* ЗАДАНИЯ *
1. Перепишите без изменений часть фрагмента о Марии Ливеровской от слов «В июле 1907» до слов «Ливеровской было удовлетворено...» включительно.
2. Назовите по именам всех братьев Гиппиус, упомянутых во фрагменте о Марии Ливеровской.
3. Продолжите фрагмент о Марии Ливеровской с того места, на котором он заканчивается.

* ФРАГМЕНТ ДОКУМЕНТА *
+ + +

В июле 1907 года Мария Ливеровская подает прошение ректору Петербургского университета профессору И. Боргману о поступлении в качестве вольнослушательницы на романо-германское отделение университета. Это был довольно дерзкий и не совсем обычный поступок, несмотря на то что формально, после событий 1905 года, женщинам разрешалось в исключительных случаях вступать в стены российских университетов. Но случалось это редко и разрешалось весьма неохотно. Однако прошение Марии Ливеровской было удовлетворено...
Начало 1910-х годов. Это расцвет русской классической филологии и романо-германистки, в частности в Петербургском университете. Здесь царствовала и торжествовала научная школа и традиции профессора Алексея Веселовского и Владимира Ламанского, а самый тон задавали их ученики — профессора В.Ф. Шишмарев, Ф.А. Батюшков, И.М. Гревс, Д.К. Петров, Е.И. Аничков, С.Ф. Булич, А.К. Тиандер, С.А. Адрианов, Ф.Ф. Зелинский, А.А. Бодуэн де Куртенэ, Л.М. Щерба и др. Руководил всей этой когортой знаменитостей декан факультета, талантливейший романо-германист и обаятельный человек профессор Фёдор Александрович Браун. Как превосходный знаток европейских языков (включая испанский и португальский), прирожденный лингвист Мария Ливеровская довольно быстро достигла больших успехов в изучении редких и сложнейших образцов средневекового романо-германского эпоса. Это восхищало как педагогов, так и ее коллег и сокурсников. А это были молодые будущие профессора и превосходные юноши: Константин Мочульский, Алексей Гвоздев, Виктор Жирмунский, Гриша Гуковский, Сергей Балухатый, Тэдди Фьельструп, Сергей Боткин, Александр Смирнов, Борис Кржевский, два брата Шкловских — Владимир и Виктор, три брата Гиппиус — Александр, Василий и Владимир и др. Все они сразу стали и постоянными посетителями «журфиксов». Наталия Милиевна Аничкова, любимая ученица М.И. в гимназии Л.С. Таганцевой, много позже вспоминала: «...Царила полная непринуждённость и веселье. Пели, играли на рояле, танцевали, декламировали, играли в шарады. За ужином кто-нибудь, говорил спич, конечно, веселый. Однажды Жирмунский и Мочульский сказали речи по-латыни, и Мария Исидоровна им ответила тоже по-латыни. Алексей Васильевич, блистающий остроумием, всех по очереди поддевал, но на него никто не обижался — обаятельный человек, он был любим всеми».

+ + +

* ИСХОДНЫЕ МАТЕРИАЛЫ *

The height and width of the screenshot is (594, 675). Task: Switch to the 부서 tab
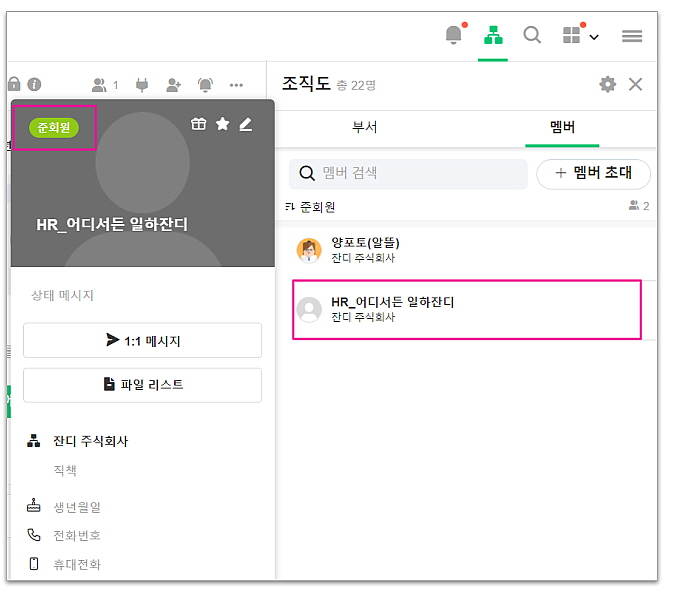coord(364,128)
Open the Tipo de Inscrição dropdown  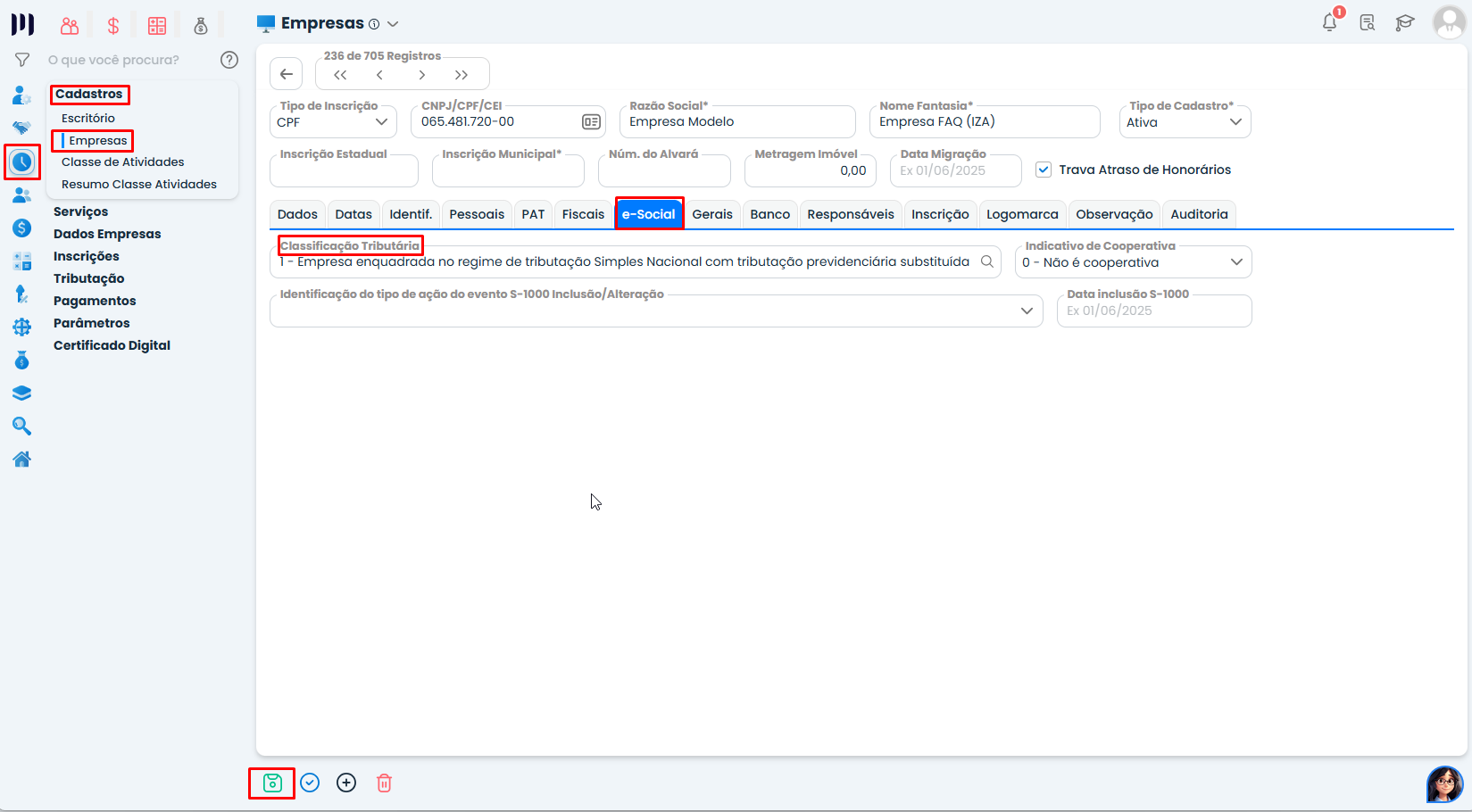[x=333, y=122]
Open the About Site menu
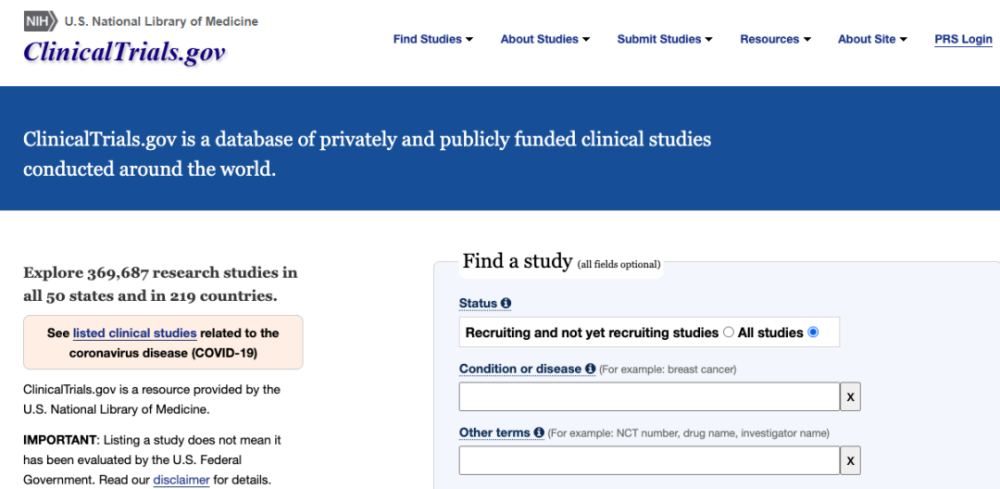 [x=872, y=39]
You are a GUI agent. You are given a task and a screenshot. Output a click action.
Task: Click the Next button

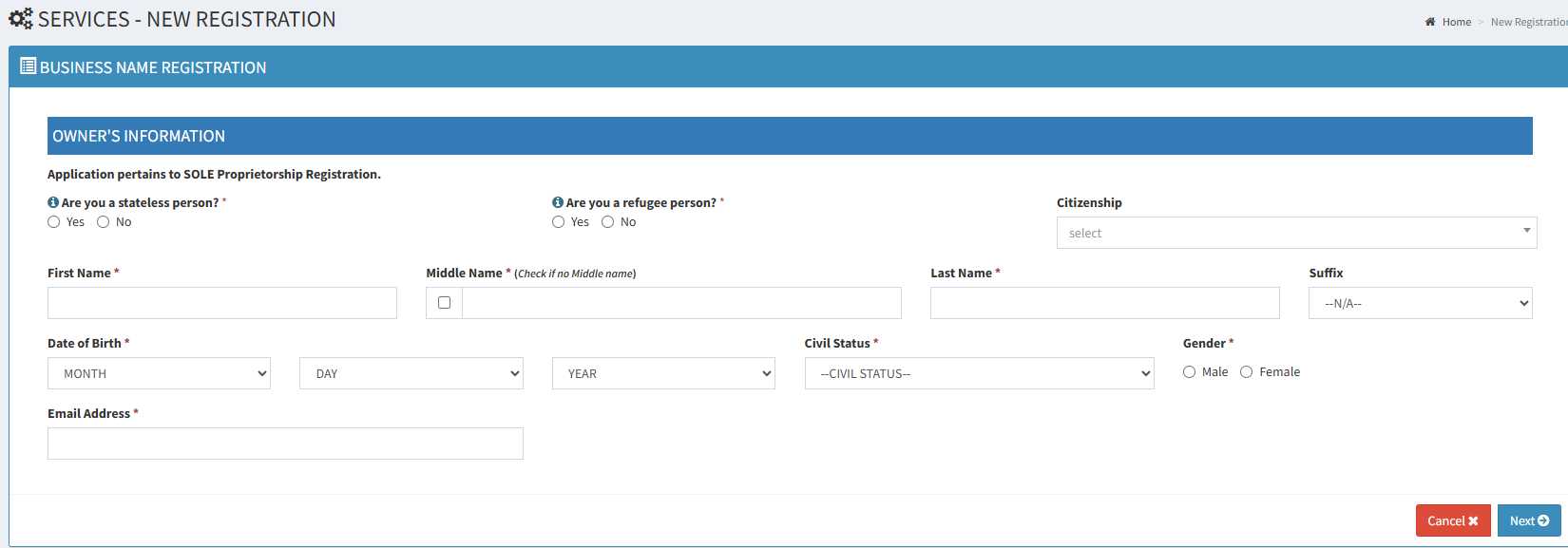point(1529,520)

+ + +

* ОТВЕТЫ *
1.
В июле 1907 года Мария Ливеровская подает прошение ректору Петербургского университета профессору И. Боргману о поступлении в качестве вольнослушательницы на романо-германское отделение университета. Это был довольно дерзкий и не совсем обычный поступок, несмотря на то что формально, после событий 1905 года, женщинам разрешалось в исключительных случаях вступать в стены российских университетов. Но случалось это редко и разрешалось весьма неохотно. Однако прошение Марии Ливеровской было удовлетворено...

2. Александр, Василий, Владимир

3.
20 января 1911 года Борис Эйхенбаум сообщает в одном из писем родителям в Воронеж: «...У Ливеровских ставится пьеска Ростана «Два Пьеро» в переводе Щепкиной-Куперник. Там всего три роли: Два Пьеро и Коломбина. Коломбину играет Мария Исидоровна, одного Пьеро наш студент Гиппиус, другого — я...».
В 1911 году на романо-германское отделение поступил Осип Эмильевич Мандельштам. (В одном из частных собраний хранится экземпляр сборника О.Э. «Камень» с уважительной надписью «Марии Исидоровне — автор»,датированной 1913 годом...)В начале 1912 года, по настоятельному предложению Владимира Фёдоровича Шишмарёва и Фёдора Александровича Брауна, Мария Исидоровна принялась за исследование стариннейшей французской легенды «Окассен и Николетт», сохранившейся только на старо-пикардском наречии. Для этой весьма непростой задачи вольнослушательнице Ливеровской понадобилось не только самостоятельно освоить язык оригинала (перемежающегося прозой, стихами и песнями) и впервые перевести этот труднейший текст на русский, но и составить научный комментарий, авторитетный в историческом, поэтическом, стилистическом и лингвистическом отношениях... 11 марта 1913 года после представления Марией Ливеровской выполненной работы на специальном заседании «Нео-филологического общества» собравшиеся постановили опубликовать этот памятник в ближайшем же номере «Русской мысли», а затем и отпечатать его отдельной книжкой («Окассен и Николетт» в переводе М.И. Ливеровской до сего времени считается непревзойденным и входит в состав всех хрестоматий по зарубежной литературе). «Самую большую трудность представляет из себя язык или стиль повести, простой, наивный, местами даже неуклюжий, как в прозе, так и в стихах, — замечает М. Ливеровская, предваряя свой перевод. — Подкупающая четкость и простота языка достигается здесь путем упорного труда и контроля над собой!»
В 1914 году в апрельском номере журнала «Северные записки» была напечатана большая рецензия близкого друга Марии Исидоровны и соученика — Виктора Жирмунского: «...Задача переводчика песни-сказки кажется нам не очень легкой. Современный русский язык, не знавший в прошлом такой поэзии, еще не был обработан в этом направлении, и создавать единство стиля, хотя бы отдаленным образом отражающее характер подлинника, представляется всякий раз индивидуальной поэтической фантазии переводчика. Г-жа Ливеровская построила стилистическое единство русского «Оказеню...» на детской наивности, нежной простоте синтаксической незамысловатости средневекового памятника. Перевод очень точен и с удивительной художественной чуткостью передает оттенки старофранцузского...».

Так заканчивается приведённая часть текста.